Not sure whether this style helps, since the color almost indicates nothing here but only makes your figure a little bit nicer.

I combined @ImportanceOfBeingErnest's answer and @unutbu's answer to form this solution. The modification is to feed the ax.imshow()
a truncated color map.
import numpy as np
import matplotlib.pyplot as plt
import matplotlib.colors as colors
def truncate_colormap(cmap, min_val=0.0, max_val=1.0, n=100):
"""
Truncate the color map according to the min_val and max_val from the
original color map.
"""
new_cmap = colors.LinearSegmentedColormap.from_list(
'trunc({n},{a:.2f},{b:.2f})'.format(n=cmap.name, a=min_val, b=max_val),
cmap(np.linspace(min_val, max_val, n)))
return new_cmap
x = ['A', 'B', 'C', 'D', 'E', 'F']
y = [1, 2, 3, 4, 5, 6]
fig, ax = plt.subplots()
bars = ax.bar(x, y)
y_min, y_max = ax.get_ylim()
grad = np.atleast_2d(np.linspace(0, 1, 256)).T
ax = bars[0].axes # axis handle
lim = ax.get_xlim()+ax.get_ylim()
for bar in bars:
bar.set_zorder(1) # put the bars in front
bar.set_facecolor("none") # make the bars transparent
x, _ = bar.get_xy() # get the corners
w, h = bar.get_width(), bar.get_height() # get the width and height
# Define a new color map.
# For instance, if one bar only takes 10% of the y-axis, then the color
# map will only use the first 10% of the color map.

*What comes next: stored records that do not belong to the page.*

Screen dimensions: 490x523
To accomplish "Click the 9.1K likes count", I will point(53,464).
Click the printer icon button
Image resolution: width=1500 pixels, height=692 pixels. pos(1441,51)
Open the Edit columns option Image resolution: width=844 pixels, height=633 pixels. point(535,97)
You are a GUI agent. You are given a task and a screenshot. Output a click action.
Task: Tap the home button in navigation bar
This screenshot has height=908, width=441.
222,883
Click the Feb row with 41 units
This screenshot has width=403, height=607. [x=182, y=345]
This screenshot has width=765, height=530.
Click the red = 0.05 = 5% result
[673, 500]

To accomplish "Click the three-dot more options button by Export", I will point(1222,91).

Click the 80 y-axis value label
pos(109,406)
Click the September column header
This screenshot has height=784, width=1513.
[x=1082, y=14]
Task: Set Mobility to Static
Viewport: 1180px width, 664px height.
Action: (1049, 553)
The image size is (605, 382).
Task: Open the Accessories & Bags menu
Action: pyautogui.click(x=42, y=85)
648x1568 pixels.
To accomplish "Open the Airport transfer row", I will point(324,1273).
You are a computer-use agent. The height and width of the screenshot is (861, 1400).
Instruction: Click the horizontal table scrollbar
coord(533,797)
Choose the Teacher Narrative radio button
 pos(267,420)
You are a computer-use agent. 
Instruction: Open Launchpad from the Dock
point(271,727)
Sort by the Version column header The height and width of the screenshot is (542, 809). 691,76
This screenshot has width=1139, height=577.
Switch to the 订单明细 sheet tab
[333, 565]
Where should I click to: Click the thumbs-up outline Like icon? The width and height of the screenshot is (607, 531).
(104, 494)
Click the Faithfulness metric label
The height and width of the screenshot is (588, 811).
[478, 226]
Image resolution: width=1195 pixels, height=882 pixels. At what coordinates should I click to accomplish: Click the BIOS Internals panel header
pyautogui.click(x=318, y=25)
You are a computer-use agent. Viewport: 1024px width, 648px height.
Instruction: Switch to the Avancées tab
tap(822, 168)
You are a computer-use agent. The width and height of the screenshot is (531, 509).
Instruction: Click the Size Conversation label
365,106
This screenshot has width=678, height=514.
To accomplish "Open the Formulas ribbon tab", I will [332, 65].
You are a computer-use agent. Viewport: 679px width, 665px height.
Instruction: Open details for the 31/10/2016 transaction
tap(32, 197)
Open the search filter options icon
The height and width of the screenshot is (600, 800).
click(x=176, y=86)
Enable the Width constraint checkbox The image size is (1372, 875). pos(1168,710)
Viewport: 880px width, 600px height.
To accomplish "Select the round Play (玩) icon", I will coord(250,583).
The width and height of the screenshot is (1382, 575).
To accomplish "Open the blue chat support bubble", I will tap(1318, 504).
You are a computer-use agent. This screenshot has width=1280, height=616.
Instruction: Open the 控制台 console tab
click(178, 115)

c_map = truncate_colormap(plt.cm.jet, min_val=0,
max_val=(h - y_min) / (y_max - y_min))
# Let the imshow only use part of the color map
ax.imshow(grad, extent=[x, x+w, h, y_min], aspect="auto", zorder=0,
cmap=c_map)
ax.axis(lim)
plt.show()
PS: Sorry for not being able to use an embedded figure.